• **What is being asked**:
Copy out every record that follows, word for word.
=== Begin Enclosure ===
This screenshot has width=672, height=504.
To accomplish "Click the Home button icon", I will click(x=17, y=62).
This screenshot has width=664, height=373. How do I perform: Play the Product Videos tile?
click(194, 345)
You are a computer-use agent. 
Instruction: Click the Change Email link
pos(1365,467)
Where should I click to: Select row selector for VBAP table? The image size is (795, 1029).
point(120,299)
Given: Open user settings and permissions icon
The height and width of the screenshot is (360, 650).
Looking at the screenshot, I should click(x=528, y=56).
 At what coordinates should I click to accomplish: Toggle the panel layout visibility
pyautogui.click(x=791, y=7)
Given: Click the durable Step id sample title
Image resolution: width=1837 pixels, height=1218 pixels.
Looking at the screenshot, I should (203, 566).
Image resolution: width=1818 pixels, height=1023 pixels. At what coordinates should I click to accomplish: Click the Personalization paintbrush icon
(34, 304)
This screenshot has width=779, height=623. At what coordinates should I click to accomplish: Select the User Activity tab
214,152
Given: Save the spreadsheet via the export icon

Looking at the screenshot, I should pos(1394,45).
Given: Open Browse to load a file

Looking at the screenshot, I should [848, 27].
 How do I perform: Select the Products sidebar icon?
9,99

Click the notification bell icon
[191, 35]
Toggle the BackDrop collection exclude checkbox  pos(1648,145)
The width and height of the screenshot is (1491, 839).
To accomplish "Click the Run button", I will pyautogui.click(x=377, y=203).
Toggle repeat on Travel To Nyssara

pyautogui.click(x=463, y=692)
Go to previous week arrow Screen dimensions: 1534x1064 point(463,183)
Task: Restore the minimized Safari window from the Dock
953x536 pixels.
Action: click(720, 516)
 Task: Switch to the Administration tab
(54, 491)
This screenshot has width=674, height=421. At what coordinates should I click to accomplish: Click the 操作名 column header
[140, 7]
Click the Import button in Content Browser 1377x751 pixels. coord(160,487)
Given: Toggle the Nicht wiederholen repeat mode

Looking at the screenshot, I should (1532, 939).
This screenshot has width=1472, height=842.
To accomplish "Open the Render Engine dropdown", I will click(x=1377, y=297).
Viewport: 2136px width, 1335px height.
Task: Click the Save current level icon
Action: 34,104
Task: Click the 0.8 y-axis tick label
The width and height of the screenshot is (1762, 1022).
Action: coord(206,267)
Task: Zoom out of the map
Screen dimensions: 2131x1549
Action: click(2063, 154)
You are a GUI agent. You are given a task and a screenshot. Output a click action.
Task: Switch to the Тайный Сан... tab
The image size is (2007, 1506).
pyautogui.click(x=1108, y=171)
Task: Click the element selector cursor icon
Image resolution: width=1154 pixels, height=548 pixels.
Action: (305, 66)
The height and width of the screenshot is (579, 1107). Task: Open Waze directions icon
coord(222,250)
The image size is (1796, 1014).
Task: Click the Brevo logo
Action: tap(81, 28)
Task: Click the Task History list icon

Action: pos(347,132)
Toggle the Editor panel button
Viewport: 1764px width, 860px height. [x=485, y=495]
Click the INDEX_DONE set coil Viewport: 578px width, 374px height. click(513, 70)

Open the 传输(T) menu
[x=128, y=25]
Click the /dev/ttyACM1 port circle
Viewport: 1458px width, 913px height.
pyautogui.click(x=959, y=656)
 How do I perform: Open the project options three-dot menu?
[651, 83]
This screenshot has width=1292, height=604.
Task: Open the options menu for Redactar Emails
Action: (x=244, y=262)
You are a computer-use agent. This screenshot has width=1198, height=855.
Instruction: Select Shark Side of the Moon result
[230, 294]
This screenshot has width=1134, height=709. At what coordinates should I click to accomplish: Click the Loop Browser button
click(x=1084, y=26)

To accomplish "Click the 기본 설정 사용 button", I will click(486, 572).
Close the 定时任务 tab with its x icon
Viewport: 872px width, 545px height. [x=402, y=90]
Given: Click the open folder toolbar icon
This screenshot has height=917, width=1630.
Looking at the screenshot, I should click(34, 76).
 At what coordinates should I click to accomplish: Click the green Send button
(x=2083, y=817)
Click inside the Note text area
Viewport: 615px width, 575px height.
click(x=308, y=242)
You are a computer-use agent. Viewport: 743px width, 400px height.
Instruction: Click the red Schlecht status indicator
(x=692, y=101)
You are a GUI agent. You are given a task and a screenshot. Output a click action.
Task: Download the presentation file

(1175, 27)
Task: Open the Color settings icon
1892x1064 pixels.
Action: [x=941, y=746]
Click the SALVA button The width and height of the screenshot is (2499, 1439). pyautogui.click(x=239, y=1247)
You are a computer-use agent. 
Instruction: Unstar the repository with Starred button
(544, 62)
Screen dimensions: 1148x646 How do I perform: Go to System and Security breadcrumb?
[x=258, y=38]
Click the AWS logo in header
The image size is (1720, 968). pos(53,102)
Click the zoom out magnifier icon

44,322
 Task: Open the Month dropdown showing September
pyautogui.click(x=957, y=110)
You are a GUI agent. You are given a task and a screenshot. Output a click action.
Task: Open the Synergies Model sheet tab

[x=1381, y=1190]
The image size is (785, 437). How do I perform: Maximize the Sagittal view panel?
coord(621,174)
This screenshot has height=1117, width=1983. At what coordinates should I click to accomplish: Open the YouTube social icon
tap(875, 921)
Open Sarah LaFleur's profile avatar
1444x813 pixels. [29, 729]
=== End Enclosure ===
• **Answer section**:
This screenshot has width=672, height=504.
To accomplish "Click the Home button icon", I will click(x=17, y=62).
This screenshot has width=664, height=373. How do I perform: Play the Product Videos tile?
click(194, 345)
You are a computer-use agent. 
Instruction: Click the Change Email link
pos(1365,467)
Where should I click to: Select row selector for VBAP table? The image size is (795, 1029).
point(120,299)
Given: Open user settings and permissions icon
The height and width of the screenshot is (360, 650).
Looking at the screenshot, I should click(x=528, y=56).
 At what coordinates should I click to accomplish: Toggle the panel layout visibility
pyautogui.click(x=791, y=7)
Given: Click the durable Step id sample title
Image resolution: width=1837 pixels, height=1218 pixels.
Looking at the screenshot, I should (203, 566).
Image resolution: width=1818 pixels, height=1023 pixels. At what coordinates should I click to accomplish: Click the Personalization paintbrush icon
(34, 304)
This screenshot has width=779, height=623. At what coordinates should I click to accomplish: Select the User Activity tab
214,152
Given: Save the spreadsheet via the export icon

Looking at the screenshot, I should pos(1394,45).
Given: Open Browse to load a file

Looking at the screenshot, I should [848, 27].
 How do I perform: Select the Products sidebar icon?
9,99

Click the notification bell icon
[191, 35]
Toggle the BackDrop collection exclude checkbox  pos(1648,145)
The width and height of the screenshot is (1491, 839).
To accomplish "Click the Run button", I will pyautogui.click(x=377, y=203).
Toggle repeat on Travel To Nyssara

pyautogui.click(x=463, y=692)
Go to previous week arrow Screen dimensions: 1534x1064 point(463,183)
Task: Restore the minimized Safari window from the Dock
953x536 pixels.
Action: click(720, 516)
 Task: Switch to the Administration tab
(54, 491)
This screenshot has width=674, height=421. At what coordinates should I click to accomplish: Click the 操作名 column header
[140, 7]
Click the Import button in Content Browser 1377x751 pixels. coord(160,487)
Given: Toggle the Nicht wiederholen repeat mode

Looking at the screenshot, I should (1532, 939).
This screenshot has width=1472, height=842.
To accomplish "Open the Render Engine dropdown", I will click(x=1377, y=297).
Viewport: 2136px width, 1335px height.
Task: Click the Save current level icon
Action: 34,104
Task: Click the 0.8 y-axis tick label
The width and height of the screenshot is (1762, 1022).
Action: coord(206,267)
Task: Zoom out of the map
Screen dimensions: 2131x1549
Action: click(2063, 154)
You are a GUI agent. You are given a task and a screenshot. Output a click action.
Task: Switch to the Тайный Сан... tab
The image size is (2007, 1506).
pyautogui.click(x=1108, y=171)
Task: Click the element selector cursor icon
Image resolution: width=1154 pixels, height=548 pixels.
Action: (305, 66)
The height and width of the screenshot is (579, 1107). Task: Open Waze directions icon
coord(222,250)
The image size is (1796, 1014).
Task: Click the Brevo logo
Action: tap(81, 28)
Task: Click the Task History list icon

Action: pos(347,132)
Toggle the Editor panel button
Viewport: 1764px width, 860px height. [x=485, y=495]
Click the INDEX_DONE set coil Viewport: 578px width, 374px height. click(513, 70)

Open the 传输(T) menu
[x=128, y=25]
Click the /dev/ttyACM1 port circle
Viewport: 1458px width, 913px height.
pyautogui.click(x=959, y=656)
 How do I perform: Open the project options three-dot menu?
[651, 83]
This screenshot has width=1292, height=604.
Task: Open the options menu for Redactar Emails
Action: (x=244, y=262)
You are a computer-use agent. This screenshot has width=1198, height=855.
Instruction: Select Shark Side of the Moon result
[230, 294]
This screenshot has width=1134, height=709. At what coordinates should I click to accomplish: Click the Loop Browser button
click(x=1084, y=26)

To accomplish "Click the 기본 설정 사용 button", I will click(486, 572).
Close the 定时任务 tab with its x icon
Viewport: 872px width, 545px height. [x=402, y=90]
Given: Click the open folder toolbar icon
This screenshot has height=917, width=1630.
Looking at the screenshot, I should click(34, 76).
 At what coordinates should I click to accomplish: Click the green Send button
(x=2083, y=817)
Click inside the Note text area
Viewport: 615px width, 575px height.
click(x=308, y=242)
You are a computer-use agent. Viewport: 743px width, 400px height.
Instruction: Click the red Schlecht status indicator
(x=692, y=101)
You are a GUI agent. You are given a task and a screenshot. Output a click action.
Task: Download the presentation file

(1175, 27)
Task: Open the Color settings icon
1892x1064 pixels.
Action: [x=941, y=746]
Click the SALVA button The width and height of the screenshot is (2499, 1439). pyautogui.click(x=239, y=1247)
You are a computer-use agent. 
Instruction: Unstar the repository with Starred button
(544, 62)
Screen dimensions: 1148x646 How do I perform: Go to System and Security breadcrumb?
[x=258, y=38]
Click the AWS logo in header
The image size is (1720, 968). pos(53,102)
Click the zoom out magnifier icon

44,322
 Task: Open the Month dropdown showing September
pyautogui.click(x=957, y=110)
You are a GUI agent. You are given a task and a screenshot. Output a click action.
Task: Open the Synergies Model sheet tab

[x=1381, y=1190]
The image size is (785, 437). How do I perform: Maximize the Sagittal view panel?
coord(621,174)
This screenshot has height=1117, width=1983. At what coordinates should I click to accomplish: Open the YouTube social icon
tap(875, 921)
Open Sarah LaFleur's profile avatar
1444x813 pixels. [29, 729]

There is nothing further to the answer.